最先抵达的十几个人停在一片戛然而止的河滩边,河水悠然向陆地的尽头流去。

不到一百米之外,另一片陆地上的数十人已经等在那里。

尹令仪一边平复自己的呼吸,一边观察对岸。

对岸也有近百人,没有一人说话。为首的几个人竟然是让人如此眼熟。

高大白皙,眉目带笑。像几个亲生兄弟一样。

“站在最前面的几个,是不是和我们有点像?”赵榛和段雪松这段时间一直在一起,他们都来得较早。
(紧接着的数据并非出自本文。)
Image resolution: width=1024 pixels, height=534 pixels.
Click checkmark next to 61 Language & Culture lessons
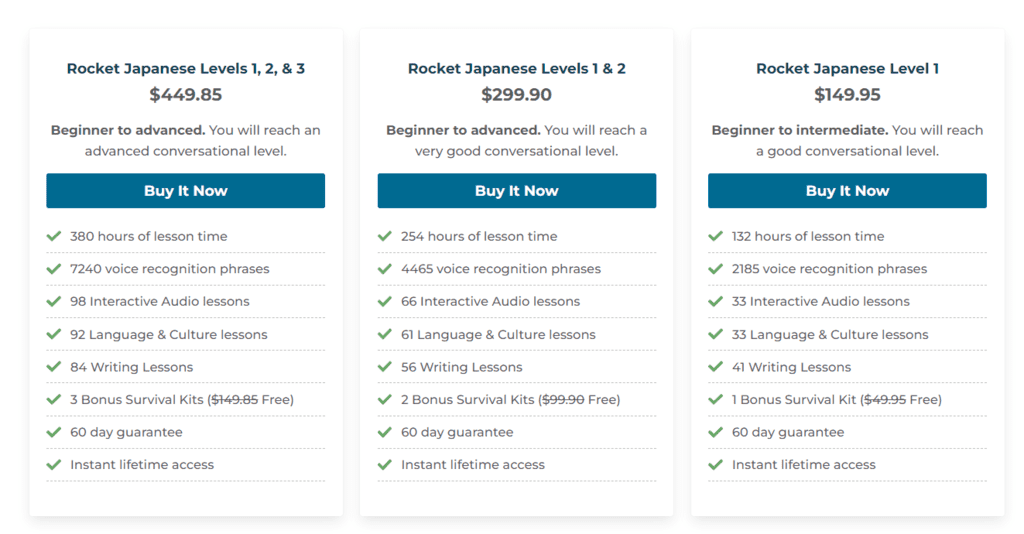coord(385,334)
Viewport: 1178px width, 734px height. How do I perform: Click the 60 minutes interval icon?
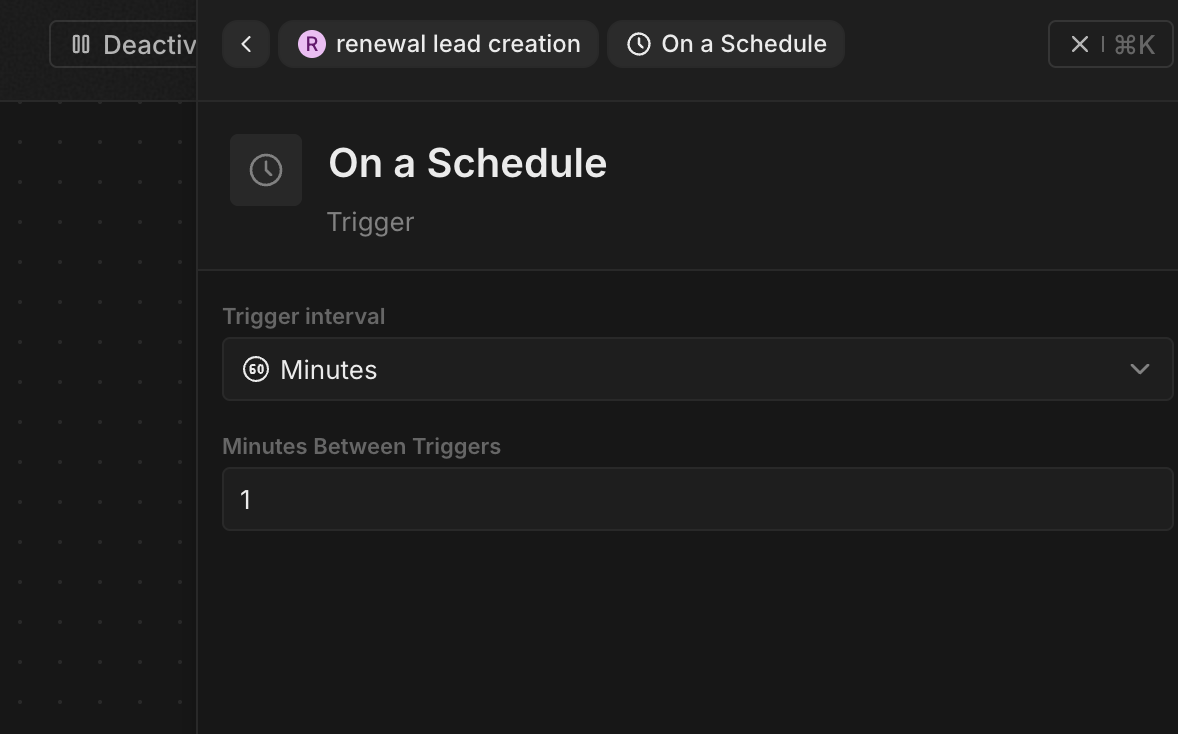(x=255, y=370)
此时赵榛转脸打量段雪松一番,这样问。

“是,很像。”段雪松难得地赞同他,“和周檀也很像。”

对面为首的人里,最前面的一人开口了,那声音不急不缓,像是见到多年前的老朋友。明明相距百米,却清晰可闻。

“作为009世界意识团队的代表,我们先自我介绍一下吧。”

“初次见面,我是初代花木系列的第一位创造者,名蔷薇。”

“这是槿。”

“洋槐。”

“结香。”

“棠。”

那场历史性的会面,在很久的以后才被人们所得知。

此时,黎明尚未到来。与岛屿之上栖息着的神明们不同,被困在仿佛没有尽头的黑夜之中的人们无法安眠。恐慌像不断堆积的沙砾,任何一点动静都能让它崩塌,吞没在绝望中摇摇欲坠的城市。

秦昭鸣难得地关心了一下“人”的事情。

空间,时间,物质,规则,无所谓存在或是崩解,宇宙洪荒之中没有恶意也没有仁慈。永恒与瞬息,繁荣与覆灭,原本都毫无特别。自从人能够思考,它们才被赋予意义。这就是人的可爱之处。
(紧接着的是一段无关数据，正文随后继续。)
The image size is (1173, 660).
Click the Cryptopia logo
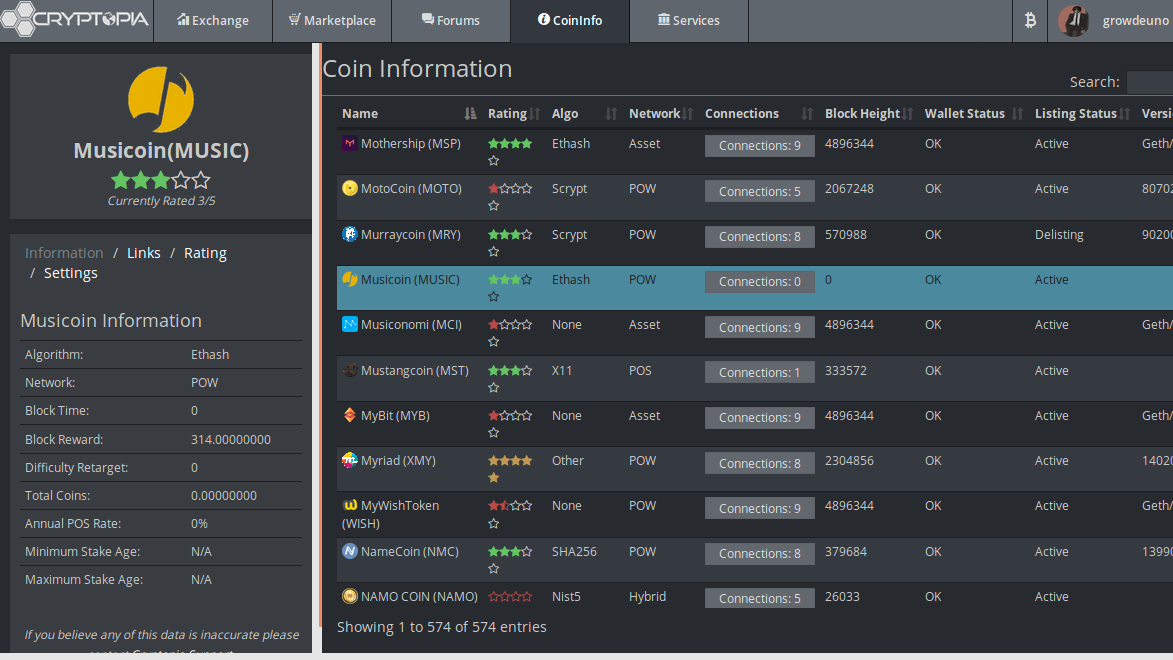point(75,18)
然而这些可爱的东西其实十分脆弱,谜,和黑暗,对他们来说就足够沉重,能像碾过幼鸟的车轮那样轻易地杀死他们。

秦昭鸣发现桌上靠得很近的两只玻璃杯,慢慢交错在一起,又因为间歇的地震震落到地毯上,没有摔碎而是直接成为了液体。

规则在紊乱。

万物的秩序都开始失去常理。

李陵安置好精修学院避难的师生,让那些精疲力尽的孩子和照顾他们的教师先休息,随后返回了周公馆。

“周檀呢?”他问秦昭鸣。

秦昭鸣盯着新闻视讯,头也不回:“没有进来。”

李陵点点头,却没有出去找,而是在秦昭鸣坐着的长沙发的另一侧坐了下来。

秦昭鸣终于挪开了视线,奇怪地打量李陵:“……你不出去找找?”

“有什么可找的,周檀又不是小孩子。”李陵不紧不慢,“我也不是你,每分钟都要看到他。”

要不是李陵口气温和,秦昭鸣简直觉得自己是被讽刺了,他心虚地咳嗽了一声,道:“你们……趁着有时间,多在一起才是。看你这样子,一点都不慌?”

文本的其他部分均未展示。